--- START ---

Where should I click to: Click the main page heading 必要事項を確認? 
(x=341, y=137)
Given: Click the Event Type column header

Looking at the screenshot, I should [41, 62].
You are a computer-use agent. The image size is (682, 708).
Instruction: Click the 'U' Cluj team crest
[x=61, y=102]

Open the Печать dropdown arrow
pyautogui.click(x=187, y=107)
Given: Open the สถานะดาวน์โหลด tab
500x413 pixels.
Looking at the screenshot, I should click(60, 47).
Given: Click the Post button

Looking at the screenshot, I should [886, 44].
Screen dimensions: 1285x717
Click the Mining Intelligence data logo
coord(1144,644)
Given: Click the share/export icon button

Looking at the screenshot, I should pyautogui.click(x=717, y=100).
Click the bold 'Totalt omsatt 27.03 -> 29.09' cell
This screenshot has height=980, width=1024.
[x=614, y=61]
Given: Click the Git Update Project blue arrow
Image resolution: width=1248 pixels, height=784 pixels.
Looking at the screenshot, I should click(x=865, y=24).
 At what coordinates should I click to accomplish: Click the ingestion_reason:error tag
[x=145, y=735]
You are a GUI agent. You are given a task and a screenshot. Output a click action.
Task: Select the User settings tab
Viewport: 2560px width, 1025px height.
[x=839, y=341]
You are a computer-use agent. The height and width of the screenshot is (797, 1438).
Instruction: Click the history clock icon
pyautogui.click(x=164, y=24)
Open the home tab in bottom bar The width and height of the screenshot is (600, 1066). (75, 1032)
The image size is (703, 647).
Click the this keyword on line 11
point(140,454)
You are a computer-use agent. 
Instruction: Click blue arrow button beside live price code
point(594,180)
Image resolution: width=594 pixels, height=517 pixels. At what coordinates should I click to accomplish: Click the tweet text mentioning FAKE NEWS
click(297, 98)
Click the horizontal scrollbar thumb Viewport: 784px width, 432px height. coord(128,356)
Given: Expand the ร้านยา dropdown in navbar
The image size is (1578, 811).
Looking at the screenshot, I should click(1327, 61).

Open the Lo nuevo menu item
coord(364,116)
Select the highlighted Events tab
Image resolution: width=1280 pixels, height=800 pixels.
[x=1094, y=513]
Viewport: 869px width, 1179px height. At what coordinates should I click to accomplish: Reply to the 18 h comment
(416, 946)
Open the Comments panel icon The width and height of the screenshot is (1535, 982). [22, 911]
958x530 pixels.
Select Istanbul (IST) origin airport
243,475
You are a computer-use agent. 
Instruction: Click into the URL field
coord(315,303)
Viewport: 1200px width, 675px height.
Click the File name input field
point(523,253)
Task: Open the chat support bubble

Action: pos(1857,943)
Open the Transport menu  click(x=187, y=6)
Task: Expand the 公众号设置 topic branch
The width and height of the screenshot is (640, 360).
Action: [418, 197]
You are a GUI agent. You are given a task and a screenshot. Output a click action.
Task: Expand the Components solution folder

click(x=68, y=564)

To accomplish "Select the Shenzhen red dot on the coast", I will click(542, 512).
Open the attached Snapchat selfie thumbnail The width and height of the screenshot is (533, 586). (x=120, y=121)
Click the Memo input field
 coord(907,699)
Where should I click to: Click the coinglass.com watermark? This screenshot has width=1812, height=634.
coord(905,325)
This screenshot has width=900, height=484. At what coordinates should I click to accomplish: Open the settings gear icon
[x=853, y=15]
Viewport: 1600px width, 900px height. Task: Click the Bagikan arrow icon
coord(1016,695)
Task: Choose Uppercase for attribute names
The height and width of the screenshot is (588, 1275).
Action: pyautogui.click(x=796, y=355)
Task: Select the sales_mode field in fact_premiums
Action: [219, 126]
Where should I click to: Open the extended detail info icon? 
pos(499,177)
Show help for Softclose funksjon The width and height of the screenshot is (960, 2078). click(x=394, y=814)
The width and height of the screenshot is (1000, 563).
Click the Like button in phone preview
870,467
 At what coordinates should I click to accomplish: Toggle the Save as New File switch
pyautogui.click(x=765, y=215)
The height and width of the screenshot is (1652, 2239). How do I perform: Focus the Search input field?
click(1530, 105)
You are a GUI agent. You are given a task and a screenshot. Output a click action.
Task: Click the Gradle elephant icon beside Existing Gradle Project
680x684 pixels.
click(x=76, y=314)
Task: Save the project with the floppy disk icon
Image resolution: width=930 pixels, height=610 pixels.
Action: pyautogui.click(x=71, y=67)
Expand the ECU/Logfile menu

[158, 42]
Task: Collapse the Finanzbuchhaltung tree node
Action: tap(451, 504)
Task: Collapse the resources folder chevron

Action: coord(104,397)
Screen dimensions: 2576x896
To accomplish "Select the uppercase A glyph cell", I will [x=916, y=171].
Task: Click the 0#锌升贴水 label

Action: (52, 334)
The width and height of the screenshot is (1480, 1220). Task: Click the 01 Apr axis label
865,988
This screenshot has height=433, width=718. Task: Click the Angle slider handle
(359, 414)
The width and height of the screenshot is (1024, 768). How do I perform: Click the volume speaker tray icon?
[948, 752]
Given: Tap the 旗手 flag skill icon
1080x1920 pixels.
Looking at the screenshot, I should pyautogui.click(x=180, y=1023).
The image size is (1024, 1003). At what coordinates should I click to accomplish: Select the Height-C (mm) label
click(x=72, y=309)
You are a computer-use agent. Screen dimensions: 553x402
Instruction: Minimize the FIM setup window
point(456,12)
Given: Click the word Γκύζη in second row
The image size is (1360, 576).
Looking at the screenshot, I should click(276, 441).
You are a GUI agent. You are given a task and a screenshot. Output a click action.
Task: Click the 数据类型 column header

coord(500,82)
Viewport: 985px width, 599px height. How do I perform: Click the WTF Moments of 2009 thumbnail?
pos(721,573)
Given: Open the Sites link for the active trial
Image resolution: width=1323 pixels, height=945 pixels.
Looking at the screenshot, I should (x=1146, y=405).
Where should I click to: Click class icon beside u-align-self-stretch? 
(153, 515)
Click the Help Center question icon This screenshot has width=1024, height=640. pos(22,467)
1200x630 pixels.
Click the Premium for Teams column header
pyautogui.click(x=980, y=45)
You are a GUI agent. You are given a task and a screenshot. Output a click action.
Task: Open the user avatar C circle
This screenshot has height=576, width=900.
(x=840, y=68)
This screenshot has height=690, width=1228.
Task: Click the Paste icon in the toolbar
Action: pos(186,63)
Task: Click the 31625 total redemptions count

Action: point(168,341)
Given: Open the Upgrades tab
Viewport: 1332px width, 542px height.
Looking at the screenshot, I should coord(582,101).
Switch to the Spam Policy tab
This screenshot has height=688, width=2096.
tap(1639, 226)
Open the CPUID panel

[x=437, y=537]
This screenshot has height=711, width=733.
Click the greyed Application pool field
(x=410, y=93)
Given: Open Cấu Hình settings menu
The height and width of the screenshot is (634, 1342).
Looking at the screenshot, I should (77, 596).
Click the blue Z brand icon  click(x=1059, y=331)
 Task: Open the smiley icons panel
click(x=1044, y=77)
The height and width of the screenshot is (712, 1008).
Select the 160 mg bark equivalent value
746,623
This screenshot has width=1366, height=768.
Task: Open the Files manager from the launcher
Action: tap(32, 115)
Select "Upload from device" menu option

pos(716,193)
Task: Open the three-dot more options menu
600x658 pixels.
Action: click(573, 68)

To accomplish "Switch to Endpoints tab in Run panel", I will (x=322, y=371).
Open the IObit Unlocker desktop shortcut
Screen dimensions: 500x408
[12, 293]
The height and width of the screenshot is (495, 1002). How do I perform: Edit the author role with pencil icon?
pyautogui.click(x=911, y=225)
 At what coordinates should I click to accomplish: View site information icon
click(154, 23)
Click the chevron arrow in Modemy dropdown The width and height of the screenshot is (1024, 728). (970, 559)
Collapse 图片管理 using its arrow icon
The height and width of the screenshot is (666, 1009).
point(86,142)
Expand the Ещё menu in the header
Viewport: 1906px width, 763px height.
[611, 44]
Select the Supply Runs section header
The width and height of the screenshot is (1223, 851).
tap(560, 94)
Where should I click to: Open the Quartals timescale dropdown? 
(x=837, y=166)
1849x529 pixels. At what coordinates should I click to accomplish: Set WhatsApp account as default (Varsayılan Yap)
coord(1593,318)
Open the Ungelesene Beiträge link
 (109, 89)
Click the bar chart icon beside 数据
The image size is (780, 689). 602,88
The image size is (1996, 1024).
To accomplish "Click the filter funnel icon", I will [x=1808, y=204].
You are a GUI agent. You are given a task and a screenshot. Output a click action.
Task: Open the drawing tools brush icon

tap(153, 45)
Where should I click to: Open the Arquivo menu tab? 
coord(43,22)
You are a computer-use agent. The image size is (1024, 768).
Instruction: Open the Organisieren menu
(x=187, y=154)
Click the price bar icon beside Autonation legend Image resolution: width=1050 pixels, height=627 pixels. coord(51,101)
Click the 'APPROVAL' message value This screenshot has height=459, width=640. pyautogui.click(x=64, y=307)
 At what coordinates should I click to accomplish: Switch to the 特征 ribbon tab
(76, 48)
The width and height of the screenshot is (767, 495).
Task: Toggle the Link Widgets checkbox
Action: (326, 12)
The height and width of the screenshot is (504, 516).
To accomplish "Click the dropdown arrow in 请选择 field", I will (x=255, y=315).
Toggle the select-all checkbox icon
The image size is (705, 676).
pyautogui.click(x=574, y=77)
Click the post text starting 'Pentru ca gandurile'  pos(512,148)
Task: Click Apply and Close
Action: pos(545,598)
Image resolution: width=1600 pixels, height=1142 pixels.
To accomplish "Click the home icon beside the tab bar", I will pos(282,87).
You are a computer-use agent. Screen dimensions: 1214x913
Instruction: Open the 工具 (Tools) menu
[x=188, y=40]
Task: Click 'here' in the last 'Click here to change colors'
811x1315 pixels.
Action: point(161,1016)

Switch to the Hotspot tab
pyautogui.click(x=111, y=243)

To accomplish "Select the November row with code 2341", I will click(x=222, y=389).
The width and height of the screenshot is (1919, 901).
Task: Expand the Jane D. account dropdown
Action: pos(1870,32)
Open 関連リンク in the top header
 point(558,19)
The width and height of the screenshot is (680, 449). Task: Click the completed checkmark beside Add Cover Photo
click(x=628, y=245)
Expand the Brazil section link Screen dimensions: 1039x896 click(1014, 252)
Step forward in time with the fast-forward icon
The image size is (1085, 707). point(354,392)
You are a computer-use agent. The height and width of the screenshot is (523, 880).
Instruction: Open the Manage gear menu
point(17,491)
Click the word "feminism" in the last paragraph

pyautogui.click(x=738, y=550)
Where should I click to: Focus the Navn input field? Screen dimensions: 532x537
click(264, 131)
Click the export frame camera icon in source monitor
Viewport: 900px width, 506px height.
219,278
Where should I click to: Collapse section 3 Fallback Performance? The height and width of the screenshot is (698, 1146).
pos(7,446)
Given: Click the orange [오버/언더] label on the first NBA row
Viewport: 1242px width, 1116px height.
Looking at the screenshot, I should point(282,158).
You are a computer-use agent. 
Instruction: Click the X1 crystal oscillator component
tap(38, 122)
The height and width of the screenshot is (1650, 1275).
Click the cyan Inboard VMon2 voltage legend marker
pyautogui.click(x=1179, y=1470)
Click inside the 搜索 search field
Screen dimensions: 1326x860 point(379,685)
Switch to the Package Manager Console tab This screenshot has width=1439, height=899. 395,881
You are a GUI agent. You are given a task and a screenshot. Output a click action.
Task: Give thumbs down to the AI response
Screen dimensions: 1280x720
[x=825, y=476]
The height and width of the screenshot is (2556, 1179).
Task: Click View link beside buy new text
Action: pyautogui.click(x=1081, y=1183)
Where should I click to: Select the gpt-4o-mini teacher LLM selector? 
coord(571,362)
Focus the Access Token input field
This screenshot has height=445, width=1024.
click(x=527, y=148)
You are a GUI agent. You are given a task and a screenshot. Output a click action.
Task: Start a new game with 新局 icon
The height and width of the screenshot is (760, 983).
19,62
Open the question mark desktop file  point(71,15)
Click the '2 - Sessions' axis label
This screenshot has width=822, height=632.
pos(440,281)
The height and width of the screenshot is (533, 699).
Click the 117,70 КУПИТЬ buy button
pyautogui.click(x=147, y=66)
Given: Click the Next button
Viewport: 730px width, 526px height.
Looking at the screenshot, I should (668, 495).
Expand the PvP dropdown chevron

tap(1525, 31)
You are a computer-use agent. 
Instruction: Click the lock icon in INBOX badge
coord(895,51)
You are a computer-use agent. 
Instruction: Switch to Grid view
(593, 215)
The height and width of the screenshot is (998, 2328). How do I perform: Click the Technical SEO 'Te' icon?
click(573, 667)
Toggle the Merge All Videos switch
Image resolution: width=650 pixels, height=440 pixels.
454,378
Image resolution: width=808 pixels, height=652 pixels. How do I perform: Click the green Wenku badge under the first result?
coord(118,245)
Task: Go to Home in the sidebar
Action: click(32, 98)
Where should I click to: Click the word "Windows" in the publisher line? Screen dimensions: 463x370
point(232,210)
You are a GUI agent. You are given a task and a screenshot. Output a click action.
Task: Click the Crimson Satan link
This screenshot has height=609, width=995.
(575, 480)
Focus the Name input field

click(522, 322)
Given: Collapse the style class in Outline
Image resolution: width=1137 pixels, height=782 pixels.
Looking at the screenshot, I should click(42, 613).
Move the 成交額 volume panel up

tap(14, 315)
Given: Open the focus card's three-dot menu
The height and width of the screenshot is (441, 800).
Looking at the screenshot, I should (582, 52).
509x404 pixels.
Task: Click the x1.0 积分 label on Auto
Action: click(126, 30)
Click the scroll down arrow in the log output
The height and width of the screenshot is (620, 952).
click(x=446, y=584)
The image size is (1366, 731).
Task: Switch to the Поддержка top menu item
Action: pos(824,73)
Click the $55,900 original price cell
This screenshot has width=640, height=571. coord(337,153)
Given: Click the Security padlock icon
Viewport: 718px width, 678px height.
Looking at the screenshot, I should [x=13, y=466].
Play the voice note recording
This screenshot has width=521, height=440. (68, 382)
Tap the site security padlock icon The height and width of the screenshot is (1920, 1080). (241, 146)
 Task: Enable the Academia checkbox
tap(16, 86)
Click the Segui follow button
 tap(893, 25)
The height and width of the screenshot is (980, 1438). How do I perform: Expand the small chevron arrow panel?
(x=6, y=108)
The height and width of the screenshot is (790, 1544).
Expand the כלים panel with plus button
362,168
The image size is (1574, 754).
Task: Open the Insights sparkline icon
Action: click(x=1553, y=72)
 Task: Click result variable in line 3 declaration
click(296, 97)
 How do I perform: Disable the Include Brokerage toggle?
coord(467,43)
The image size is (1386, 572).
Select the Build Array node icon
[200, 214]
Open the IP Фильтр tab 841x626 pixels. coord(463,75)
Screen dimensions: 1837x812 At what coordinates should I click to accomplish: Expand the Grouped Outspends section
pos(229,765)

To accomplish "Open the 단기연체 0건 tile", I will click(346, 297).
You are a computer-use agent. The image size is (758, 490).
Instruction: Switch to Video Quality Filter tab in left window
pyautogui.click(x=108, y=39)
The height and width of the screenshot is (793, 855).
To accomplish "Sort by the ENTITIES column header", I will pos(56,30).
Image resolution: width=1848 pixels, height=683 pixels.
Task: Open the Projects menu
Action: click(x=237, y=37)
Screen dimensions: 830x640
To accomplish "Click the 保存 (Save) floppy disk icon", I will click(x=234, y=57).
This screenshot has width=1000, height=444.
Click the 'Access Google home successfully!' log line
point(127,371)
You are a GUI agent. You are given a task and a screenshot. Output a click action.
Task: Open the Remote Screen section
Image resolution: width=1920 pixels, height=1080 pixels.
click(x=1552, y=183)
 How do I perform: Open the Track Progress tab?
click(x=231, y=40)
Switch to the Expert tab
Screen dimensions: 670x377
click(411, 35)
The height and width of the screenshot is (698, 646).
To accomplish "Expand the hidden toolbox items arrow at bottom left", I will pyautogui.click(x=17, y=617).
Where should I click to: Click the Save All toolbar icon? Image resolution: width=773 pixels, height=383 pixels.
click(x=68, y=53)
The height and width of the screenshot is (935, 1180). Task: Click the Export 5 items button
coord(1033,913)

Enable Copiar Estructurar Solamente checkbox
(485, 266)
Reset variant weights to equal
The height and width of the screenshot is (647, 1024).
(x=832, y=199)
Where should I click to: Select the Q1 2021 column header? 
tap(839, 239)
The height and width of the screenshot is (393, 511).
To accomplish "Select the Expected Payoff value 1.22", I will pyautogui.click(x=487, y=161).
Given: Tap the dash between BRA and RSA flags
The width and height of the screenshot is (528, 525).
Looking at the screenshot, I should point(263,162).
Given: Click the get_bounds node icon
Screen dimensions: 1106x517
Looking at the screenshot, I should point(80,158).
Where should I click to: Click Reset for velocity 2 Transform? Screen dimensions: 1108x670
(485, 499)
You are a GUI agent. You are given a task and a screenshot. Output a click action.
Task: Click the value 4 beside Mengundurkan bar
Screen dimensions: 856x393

--- END ---

Required action
What you give back should be exactly the lines of the data above from the line with "Viewport: 1200px width, 675px height." through the line with "Task: Expand the 公众号设置 topic branch", both of those included, and nothing more.

Task answer
Viewport: 1200px width, 675px height.
Click the File name input field
point(523,253)
Task: Open the chat support bubble

Action: pos(1857,943)
Open the Transport menu  click(x=187, y=6)
Task: Expand the 公众号设置 topic branch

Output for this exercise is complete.